Records for pointing to text and elements
┄┄┄┄┄┄┄┄┄┄
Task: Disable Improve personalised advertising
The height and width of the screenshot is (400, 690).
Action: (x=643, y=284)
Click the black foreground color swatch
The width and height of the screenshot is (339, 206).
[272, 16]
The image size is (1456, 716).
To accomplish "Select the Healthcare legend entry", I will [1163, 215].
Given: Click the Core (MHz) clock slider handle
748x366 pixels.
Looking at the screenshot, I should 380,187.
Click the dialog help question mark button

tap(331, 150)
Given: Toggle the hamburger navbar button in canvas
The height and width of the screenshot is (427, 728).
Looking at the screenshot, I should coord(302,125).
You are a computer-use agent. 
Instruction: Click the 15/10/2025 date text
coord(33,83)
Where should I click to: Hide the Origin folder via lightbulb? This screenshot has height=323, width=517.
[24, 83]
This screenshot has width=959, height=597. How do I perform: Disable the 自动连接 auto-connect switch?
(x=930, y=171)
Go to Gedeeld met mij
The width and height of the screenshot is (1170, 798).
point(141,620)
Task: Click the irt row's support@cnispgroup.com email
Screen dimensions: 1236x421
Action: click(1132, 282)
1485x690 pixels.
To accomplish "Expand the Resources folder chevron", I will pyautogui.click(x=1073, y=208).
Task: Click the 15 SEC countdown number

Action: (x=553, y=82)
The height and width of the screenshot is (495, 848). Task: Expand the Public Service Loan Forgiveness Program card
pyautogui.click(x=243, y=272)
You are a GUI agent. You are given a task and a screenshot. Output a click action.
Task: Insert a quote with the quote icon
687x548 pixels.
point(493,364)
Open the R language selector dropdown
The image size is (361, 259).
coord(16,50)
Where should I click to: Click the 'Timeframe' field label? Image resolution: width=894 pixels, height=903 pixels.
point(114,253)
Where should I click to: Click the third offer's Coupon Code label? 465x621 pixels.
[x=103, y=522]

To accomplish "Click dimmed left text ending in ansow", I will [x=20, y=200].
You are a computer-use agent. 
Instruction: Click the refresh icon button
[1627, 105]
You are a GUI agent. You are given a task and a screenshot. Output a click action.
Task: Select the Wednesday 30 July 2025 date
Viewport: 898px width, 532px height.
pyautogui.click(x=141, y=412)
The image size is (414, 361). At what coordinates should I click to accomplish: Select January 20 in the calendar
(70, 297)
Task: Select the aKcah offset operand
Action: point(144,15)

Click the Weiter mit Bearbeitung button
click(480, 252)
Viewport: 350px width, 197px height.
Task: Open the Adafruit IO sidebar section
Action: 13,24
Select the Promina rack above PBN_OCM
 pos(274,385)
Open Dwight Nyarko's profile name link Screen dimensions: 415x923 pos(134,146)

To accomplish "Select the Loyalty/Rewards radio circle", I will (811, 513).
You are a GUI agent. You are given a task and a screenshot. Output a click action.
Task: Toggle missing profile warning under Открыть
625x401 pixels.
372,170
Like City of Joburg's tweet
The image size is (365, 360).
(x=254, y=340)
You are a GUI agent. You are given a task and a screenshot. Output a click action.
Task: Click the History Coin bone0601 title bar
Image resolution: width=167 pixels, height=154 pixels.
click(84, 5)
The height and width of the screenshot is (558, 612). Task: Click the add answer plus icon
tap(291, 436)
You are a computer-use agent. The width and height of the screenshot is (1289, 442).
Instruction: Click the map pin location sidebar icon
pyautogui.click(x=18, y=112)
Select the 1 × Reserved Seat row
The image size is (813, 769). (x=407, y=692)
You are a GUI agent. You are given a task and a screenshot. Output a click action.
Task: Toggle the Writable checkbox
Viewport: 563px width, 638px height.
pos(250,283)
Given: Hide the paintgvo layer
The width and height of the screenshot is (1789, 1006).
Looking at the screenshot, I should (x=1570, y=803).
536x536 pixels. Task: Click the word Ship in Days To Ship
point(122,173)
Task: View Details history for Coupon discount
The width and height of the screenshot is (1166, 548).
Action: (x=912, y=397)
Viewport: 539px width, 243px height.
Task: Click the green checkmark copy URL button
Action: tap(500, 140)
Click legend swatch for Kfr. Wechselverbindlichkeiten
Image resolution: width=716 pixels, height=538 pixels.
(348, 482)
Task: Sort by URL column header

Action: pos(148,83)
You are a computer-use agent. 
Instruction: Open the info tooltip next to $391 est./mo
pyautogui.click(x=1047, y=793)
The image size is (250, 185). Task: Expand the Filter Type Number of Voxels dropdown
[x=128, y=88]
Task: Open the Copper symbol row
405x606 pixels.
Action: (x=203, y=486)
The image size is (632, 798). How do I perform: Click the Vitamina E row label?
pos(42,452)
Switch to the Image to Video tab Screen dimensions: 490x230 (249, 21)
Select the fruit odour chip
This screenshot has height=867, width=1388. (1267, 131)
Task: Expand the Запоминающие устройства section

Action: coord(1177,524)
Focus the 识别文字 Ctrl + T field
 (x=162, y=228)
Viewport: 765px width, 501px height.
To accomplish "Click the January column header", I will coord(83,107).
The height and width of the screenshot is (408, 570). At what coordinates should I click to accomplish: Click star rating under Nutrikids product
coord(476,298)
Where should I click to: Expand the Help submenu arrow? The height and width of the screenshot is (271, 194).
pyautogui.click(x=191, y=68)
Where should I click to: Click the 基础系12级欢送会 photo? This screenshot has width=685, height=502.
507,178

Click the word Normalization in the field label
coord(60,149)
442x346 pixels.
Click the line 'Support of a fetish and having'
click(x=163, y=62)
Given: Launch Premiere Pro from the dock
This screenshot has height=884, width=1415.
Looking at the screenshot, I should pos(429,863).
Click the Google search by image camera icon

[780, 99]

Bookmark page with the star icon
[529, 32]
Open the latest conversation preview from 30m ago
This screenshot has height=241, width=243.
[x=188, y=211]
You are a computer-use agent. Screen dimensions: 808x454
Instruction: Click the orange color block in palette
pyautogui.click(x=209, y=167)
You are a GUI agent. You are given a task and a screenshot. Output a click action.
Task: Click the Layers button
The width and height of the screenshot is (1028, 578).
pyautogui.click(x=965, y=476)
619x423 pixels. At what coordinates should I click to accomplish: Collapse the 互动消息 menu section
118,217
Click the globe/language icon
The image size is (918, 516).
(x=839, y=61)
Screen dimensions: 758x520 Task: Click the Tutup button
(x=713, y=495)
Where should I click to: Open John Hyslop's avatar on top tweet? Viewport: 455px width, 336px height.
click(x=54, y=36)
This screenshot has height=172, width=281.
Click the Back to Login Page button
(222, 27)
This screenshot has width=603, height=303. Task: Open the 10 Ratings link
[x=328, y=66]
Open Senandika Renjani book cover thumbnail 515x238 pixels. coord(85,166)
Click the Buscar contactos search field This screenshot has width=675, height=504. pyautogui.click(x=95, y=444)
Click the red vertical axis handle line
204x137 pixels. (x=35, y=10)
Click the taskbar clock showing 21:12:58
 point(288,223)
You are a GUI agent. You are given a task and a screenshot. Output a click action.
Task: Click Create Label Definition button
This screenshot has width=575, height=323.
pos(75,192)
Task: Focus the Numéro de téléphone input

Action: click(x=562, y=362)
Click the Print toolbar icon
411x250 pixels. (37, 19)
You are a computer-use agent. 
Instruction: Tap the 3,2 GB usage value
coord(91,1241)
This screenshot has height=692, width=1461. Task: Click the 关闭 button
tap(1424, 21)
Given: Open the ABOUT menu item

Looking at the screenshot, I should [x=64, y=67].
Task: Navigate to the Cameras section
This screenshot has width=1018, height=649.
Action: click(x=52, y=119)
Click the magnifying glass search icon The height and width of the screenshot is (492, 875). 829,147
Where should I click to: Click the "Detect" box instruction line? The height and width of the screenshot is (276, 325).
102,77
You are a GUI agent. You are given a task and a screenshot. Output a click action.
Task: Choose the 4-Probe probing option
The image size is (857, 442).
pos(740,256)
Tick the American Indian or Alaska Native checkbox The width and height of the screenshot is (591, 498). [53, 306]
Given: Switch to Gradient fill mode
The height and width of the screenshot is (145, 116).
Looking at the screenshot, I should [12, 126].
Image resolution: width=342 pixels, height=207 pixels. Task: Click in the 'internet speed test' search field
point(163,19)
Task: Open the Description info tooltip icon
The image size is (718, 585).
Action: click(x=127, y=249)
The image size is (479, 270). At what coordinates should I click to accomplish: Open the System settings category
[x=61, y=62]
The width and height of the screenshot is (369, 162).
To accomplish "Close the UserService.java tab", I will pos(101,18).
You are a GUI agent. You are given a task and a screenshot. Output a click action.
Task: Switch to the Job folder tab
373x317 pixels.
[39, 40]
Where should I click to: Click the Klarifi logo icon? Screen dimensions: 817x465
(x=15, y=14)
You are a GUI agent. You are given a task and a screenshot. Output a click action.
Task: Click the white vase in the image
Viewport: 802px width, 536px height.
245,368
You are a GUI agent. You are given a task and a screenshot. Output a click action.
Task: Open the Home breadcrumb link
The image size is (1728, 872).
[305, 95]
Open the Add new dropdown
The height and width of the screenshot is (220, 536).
┄┄┄┄┄┄┄┄┄┄
Rewrite everything from the line containing "Task: Focus the Numéro de téléphone input" down to the line containing "Tick the American", substituting "Sensors" for "Cameras" and keeping all else unchanged.

- CORRECT RESULT -
Task: Focus the Numéro de téléphone input

Action: click(x=562, y=362)
Click the Print toolbar icon
411x250 pixels. (37, 19)
You are a computer-use agent. 
Instruction: Tap the 3,2 GB usage value
coord(91,1241)
This screenshot has height=692, width=1461. Task: Click the 关闭 button
tap(1424, 21)
Given: Open the ABOUT menu item

Looking at the screenshot, I should [x=64, y=67].
Task: Navigate to the Sensors section
This screenshot has width=1018, height=649.
Action: click(x=52, y=119)
Click the magnifying glass search icon The height and width of the screenshot is (492, 875). 829,147
Where should I click to: Click the "Detect" box instruction line? The height and width of the screenshot is (276, 325).
102,77
You are a GUI agent. You are given a task and a screenshot. Output a click action.
Task: Choose the 4-Probe probing option
The image size is (857, 442).
pos(740,256)
Tick the American Indian or Alaska Native checkbox The width and height of the screenshot is (591, 498). [53, 306]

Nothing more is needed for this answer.